Passée cette tumultueuse sortir de guerre, plusieurs femmes portent plainte pour les violences subies en novembre et décembre 1918. Elles entendent obtenir justice pour avoir été exposées à tort à la vindicte populaire. En 1920 se tient ainsi le procès de deux frères, Valère et Norbert M., accusés d’avoir molesté Marie S. avant de la livrer à une foule vengeresse, sous prétexte que cette » sale putain » (sic) avait entretenu des relations avec l’occupant.
Cette ménagère originaire de Roulers avait été sexuellement agressée par des civils et des soldats à la Bourse, coeur de la sociabilité bruxelloise, le 23 novembre 1918. La scène s’était déroulée devant une foule estimée par un témoin à plusieurs milliers de personnes. Les forces de l’ordre n’avaient pu intervenir à temps, le rapport de police établi ce jour-là se bornant à noter qu’il s’agissait » tout simplement d’une femme qui s’était méconduite durant l’occupation étrangère « .
Marie S. obtient gain de cause en 1920. Le procès établit qu’elle n’avait pas entretenu de relations avec l’ennemi. Les deux frères M., chez lesquels elle avait un temps travaillé sous l’occupation, sont reconnus coupables et condamnés respectivement à 15 et 13 mois de prison, ainsi qu’au paiement de 5 000 francs de dommages et intérêts à la victime. Le jugement doit en outre être publié dans Het Laatste Nieuws, et ce afin de rétablir l’honneur de la femme tondue. Un an et demi après la libération, la justice populaire est donc, à son tour, condamnée.
RETOUR À L’ORDRE
La vague de violences qui éclatent en 1918 ne dure guère plus de quelques semaines. Revenue de l’Yser, l’armée supplée bientôt les policiers débordés, empêchant notamment les pillages de se poursuivre. Quant à la presse, qui se montrait dans un premier temps pour le moins complaisante face aux désirs de vengeance – » Malheur à tous ceux qui ont eu des accointances avec l’ennemi ! « , s’écriait La Métropole le 7 novembre -, elle en appelle désormais au calme.
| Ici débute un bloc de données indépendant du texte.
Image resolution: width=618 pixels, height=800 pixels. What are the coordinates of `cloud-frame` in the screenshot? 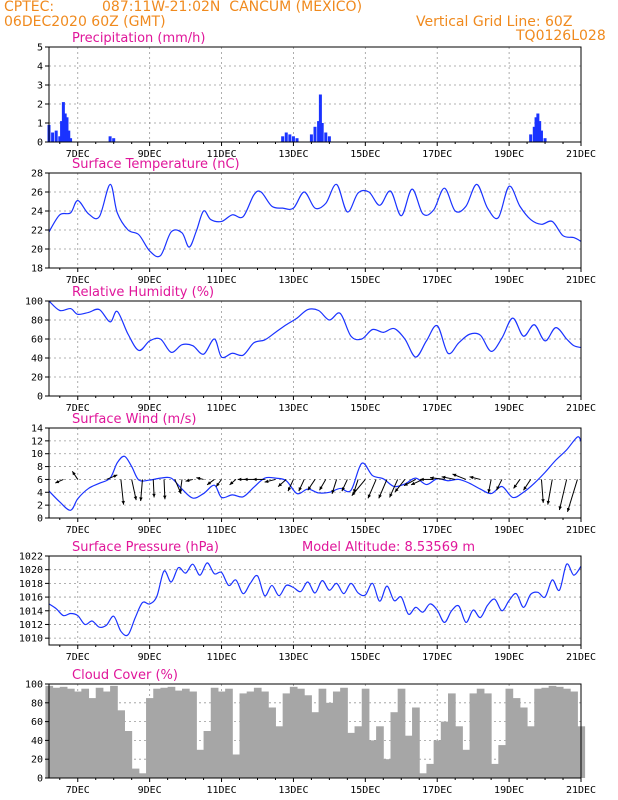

L’appareil judiciaire belge ne tarde guère à se remettre au travail. Alors que la répression judiciaire de l’incivisme se met en place, la justice populaire s’efface. Elle ressurgira brutalement une génération plus tard, au sortir de la Seconde Guerre mondiale, avec à nouveau des femmes en victimes emblématiques de ces violences populaires.